Locals and tourists alike flock in droves to see the beautiful blooms of the cherry trees and to participate in the associated activities of which there are plenty, the Kite Festival, the Cherry Blossom Parade, Fireworks display and the Sakura Matsuri - Japanese Street Festival.

The Cherry Trees were a gift from Mayor Yukio Ozaki of Tokyo to the city of Washington, honoring the lasting friendship between the United States and Japan in 1912. I wonder how friendly they were feeling during WWII. I am guessing the Japanese and Americans alike, felt like digging up the roots of those beautiful Cherry Trees and throwing them into the Potomac River during WWII.

I am by no stretch a horticulturist, so why is the celebration of Spring and blooming flowers so important?

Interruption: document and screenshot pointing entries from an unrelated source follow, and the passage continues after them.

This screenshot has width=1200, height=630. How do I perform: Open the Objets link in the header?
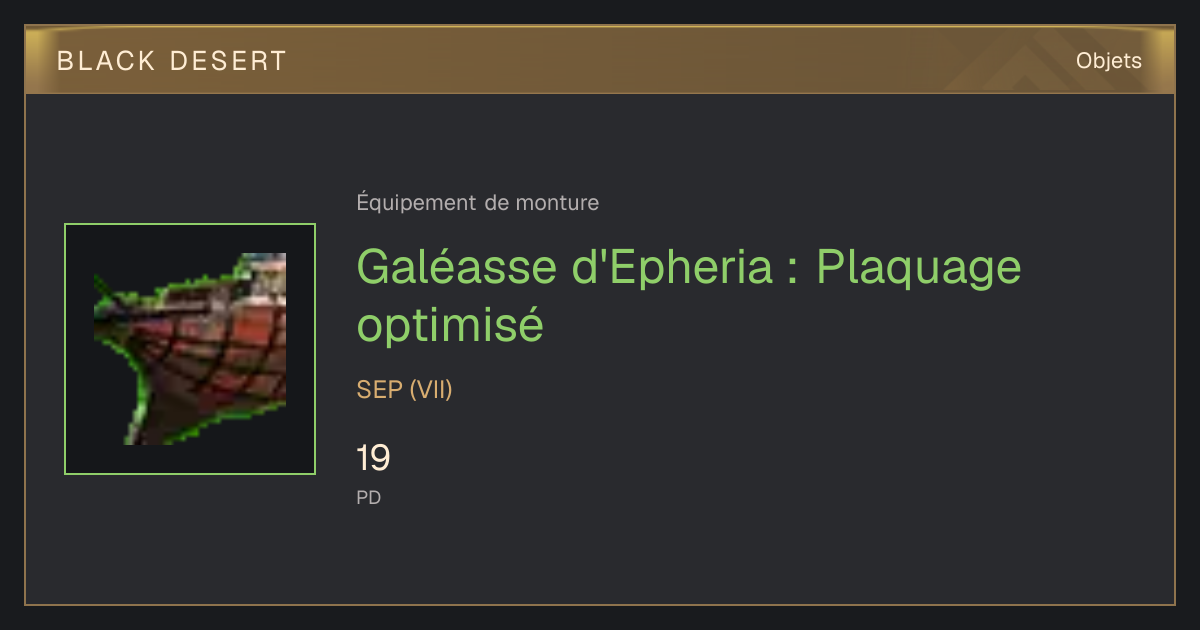click(x=1108, y=61)
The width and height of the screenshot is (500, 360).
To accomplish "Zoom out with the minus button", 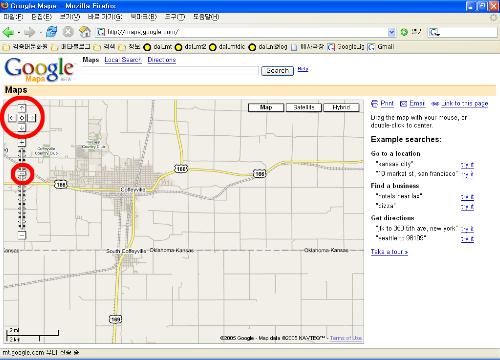I will click(x=22, y=235).
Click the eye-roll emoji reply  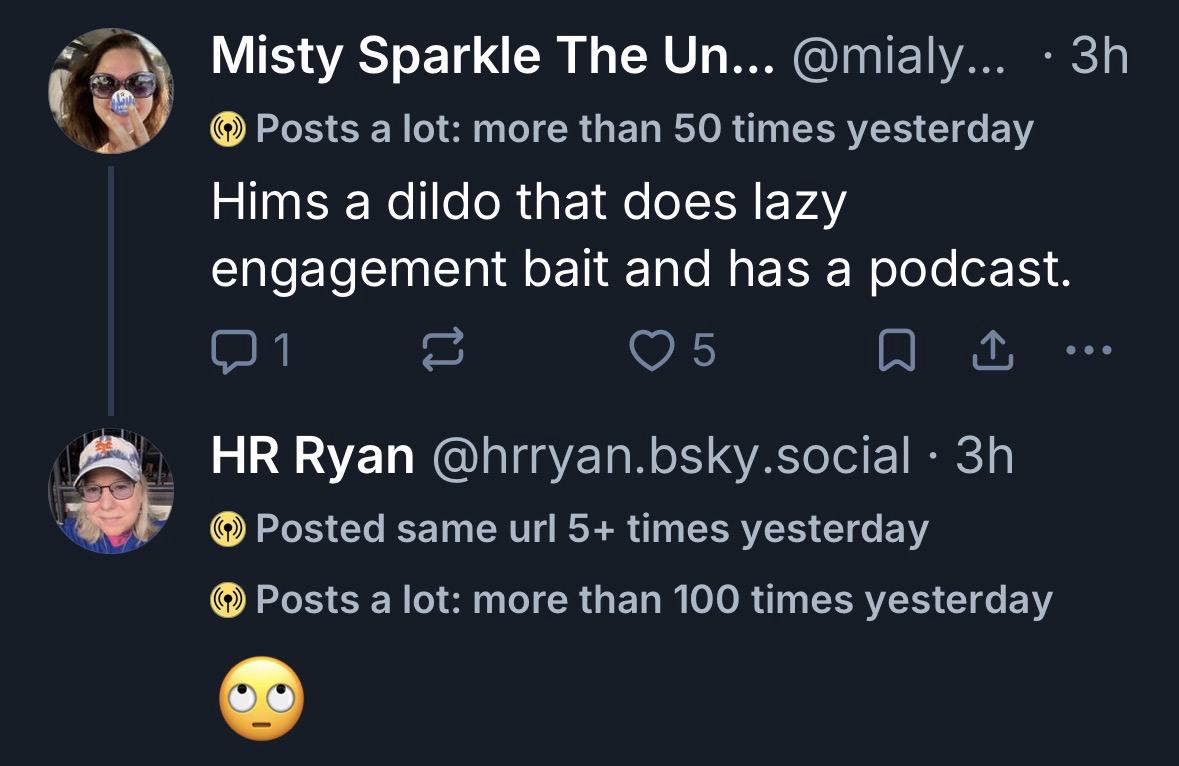coord(261,698)
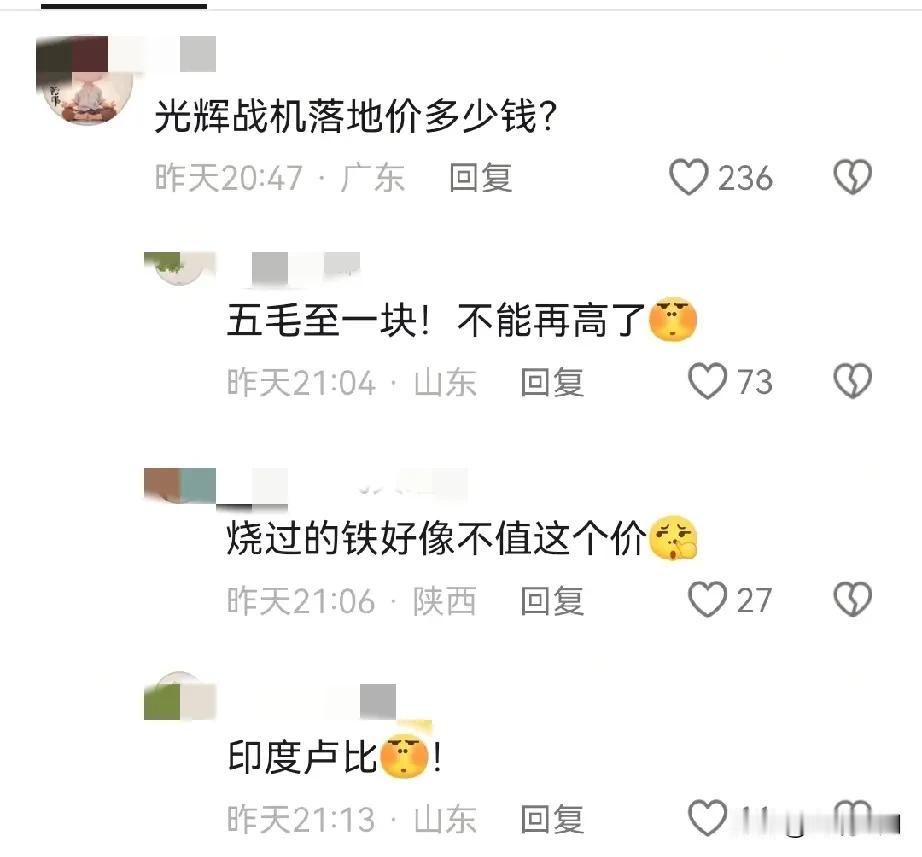Open avatar of the 五毛至一块 commenter

(180, 270)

Well it was not something I could quite appreciate whilst growing up in Sydney, Australia as the concept of four seasons is not quite felt. The weather in Sydney goes from hot to warm to less warm and then to slightly chilly. You miss Mother Nature in all of it's dramatic glory.

Moving to D.C, everything was turned upside down literally. I left a glorious Sydney Summer to arrive in the middle of a miserable D.C December, filled with rain, strong winds and temperatures well below what I was used to. From the moment I arrived in D.C, Spring was a concept I was very much looking forward to. Watching for signs of leaves on trees, flowers buds about to burst through the ground became an obsession and a constant topic of conversation in my household throughout Winter.

We had set out temperature markers as the winter months wore on. After months of wearing numerous layers and looking like the Michelin man every time we stepped outside, 10 degrees Celsius (translation: 50 degrees Fahrenheit) was our first temperature marker. As soon as the daily temperature reached 10 degrees we were able to shed one of our layers, the dreaded itchy thermals. This especially was cause for celebration for Little Roo who wistfully dreamed of the day that she could once again leave the house wearing only a summer dress and thongs (no I do not let my 5 year old wear g-string underwear. Thongs are what we Aussies call flip flops).

So our first Cherry Blossom Festival last year was met by much excitement, blooming blossoms was Mother Nature's sign that Spring was around the corner. Even though it was still cold by Sydney standards and crowds were in the tens of thousands, we braved it to join in the celebration of the warm weather to come.

We went back again to the Cherry Blossom Festival this year, we are just as eager to feel the warmth of the sun's ray's this year as we were last year.